**SUPPLIED DATA**

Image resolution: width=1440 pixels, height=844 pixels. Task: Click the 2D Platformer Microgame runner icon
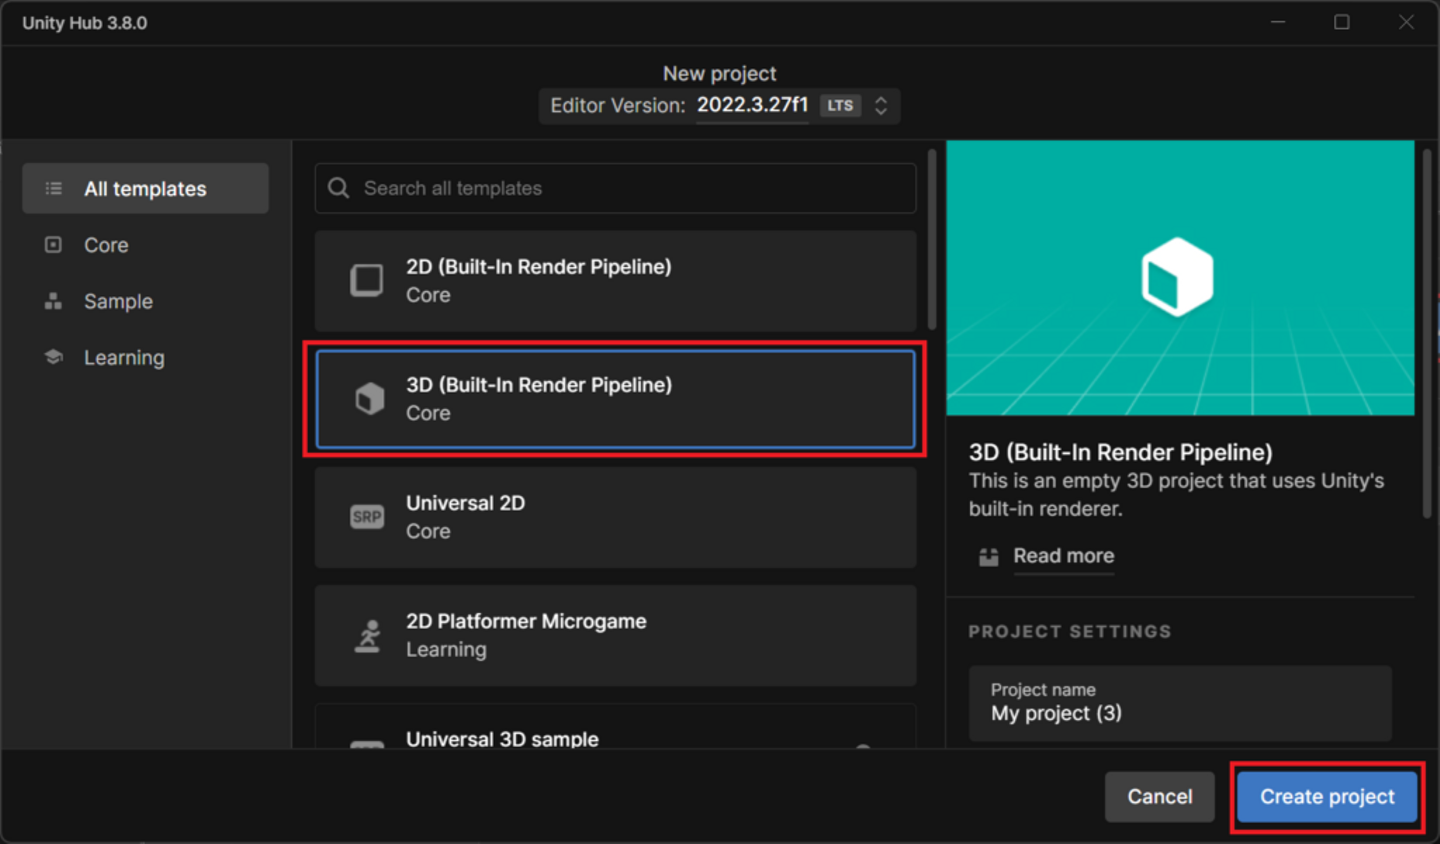point(368,636)
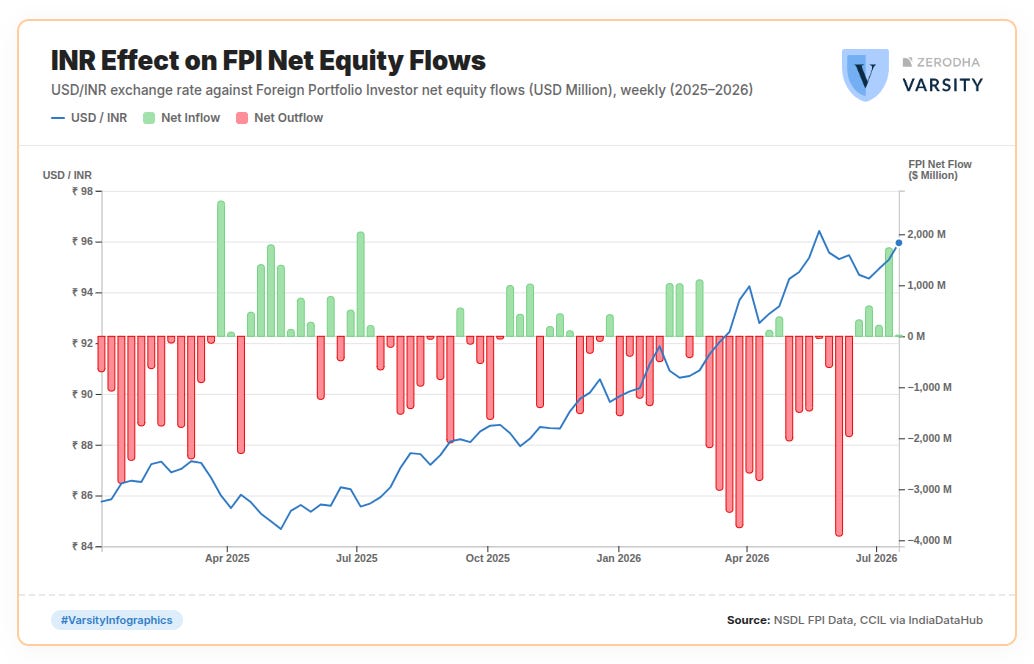Click the Jan 2026 x-axis label
Image resolution: width=1034 pixels, height=664 pixels.
(x=619, y=558)
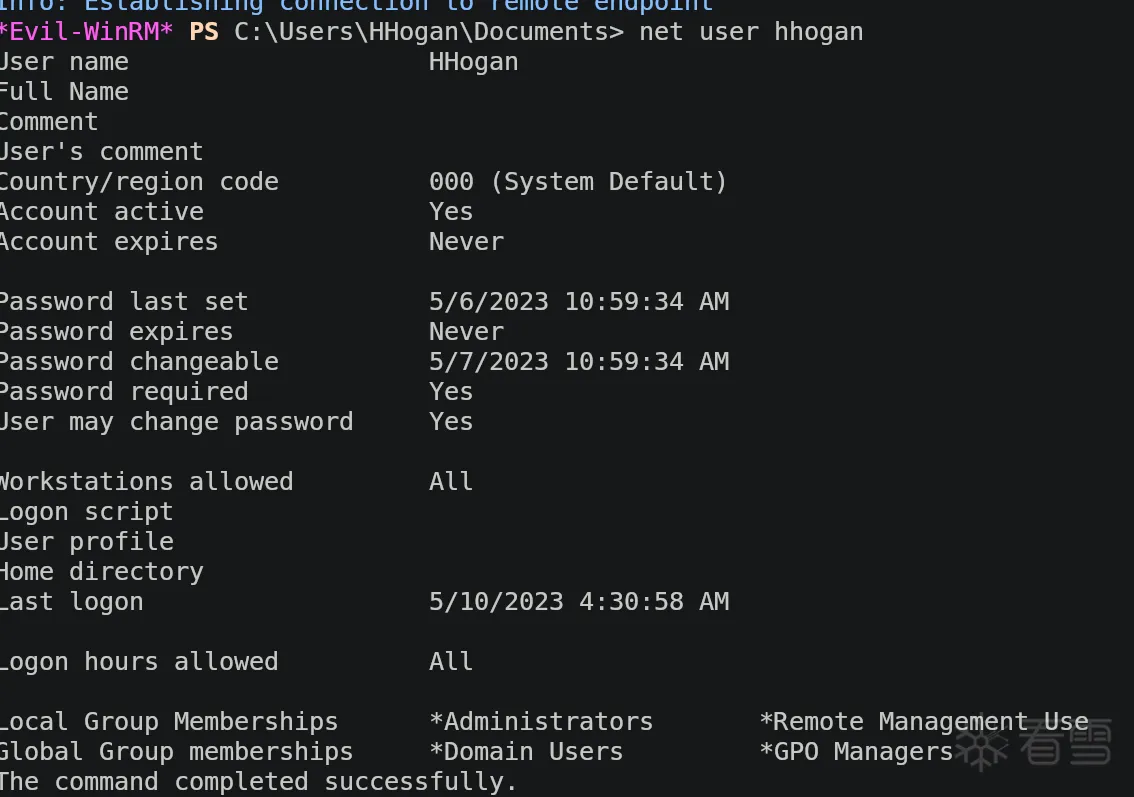Click the HHogan user name value

pyautogui.click(x=473, y=62)
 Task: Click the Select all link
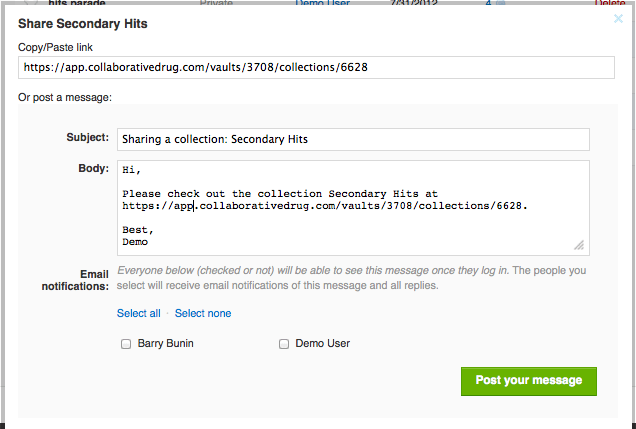coord(139,313)
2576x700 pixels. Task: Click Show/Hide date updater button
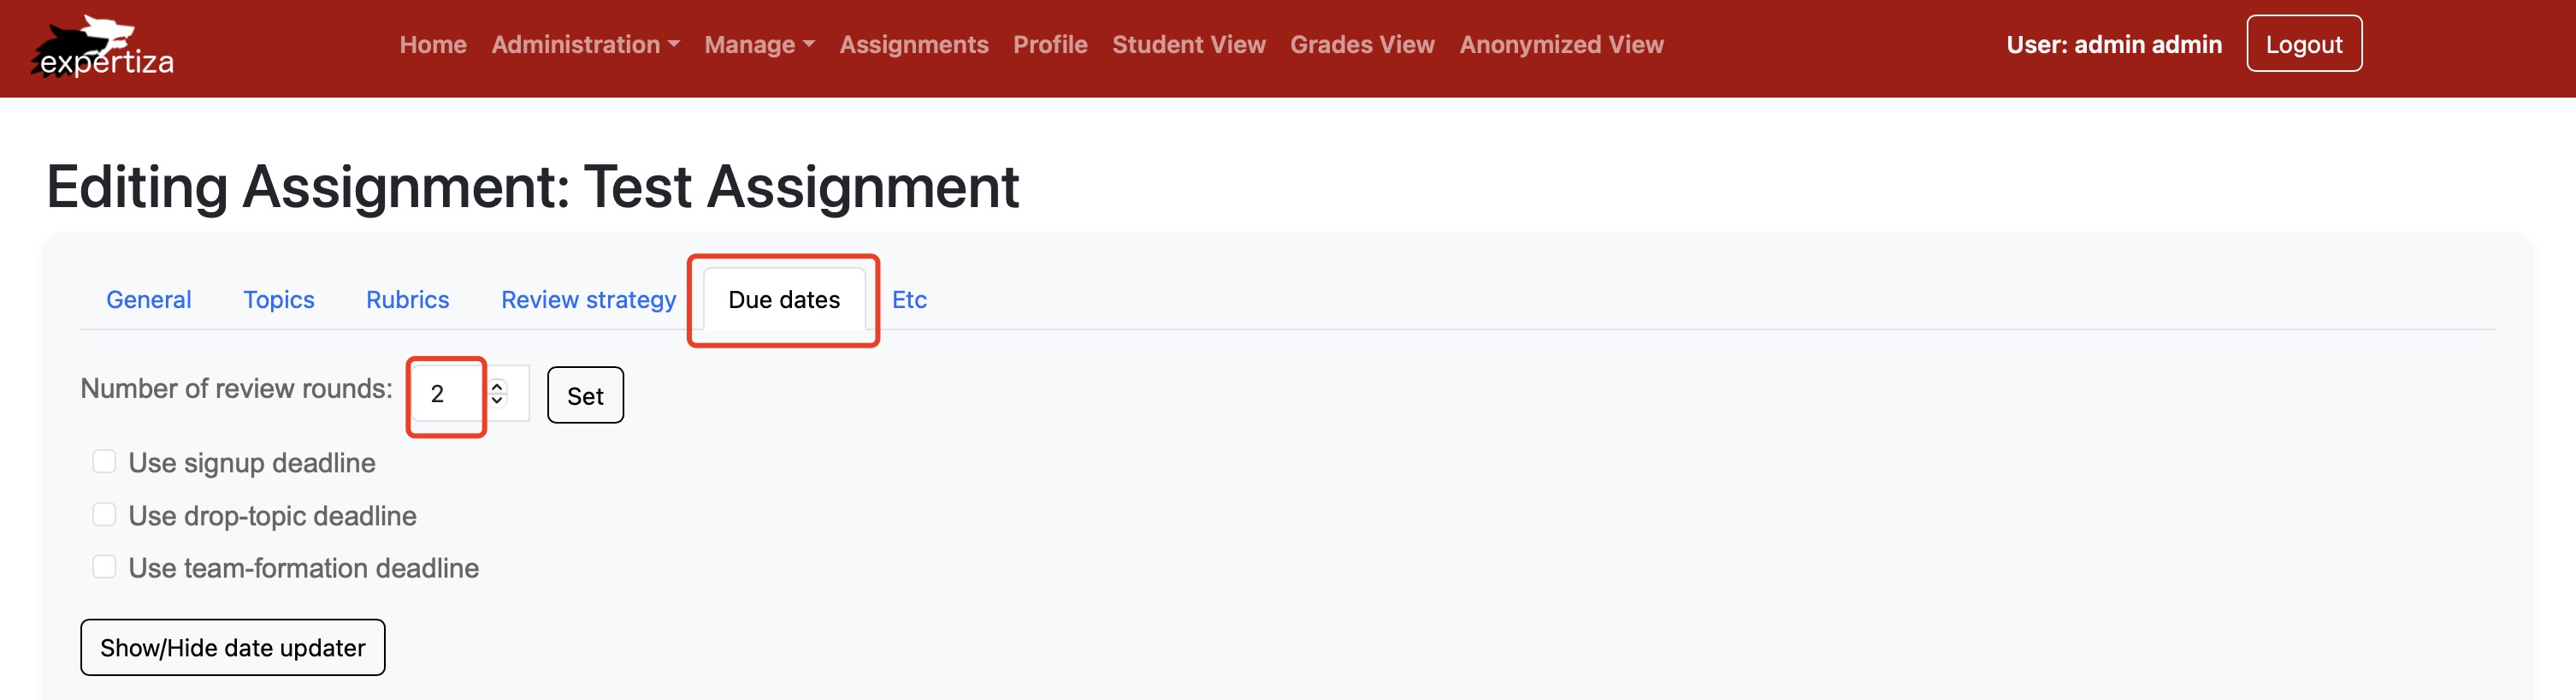tap(232, 648)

**WORK TO COMPLETE**
Return, exactly as they appear, the lines from the line containing "2576x700 pixels. Task: Click" through the end of the records above, both ends included, without pictures.

**SOLUTION TO THIS EXERCISE**
2576x700 pixels. Task: Click Show/Hide date updater button
tap(232, 648)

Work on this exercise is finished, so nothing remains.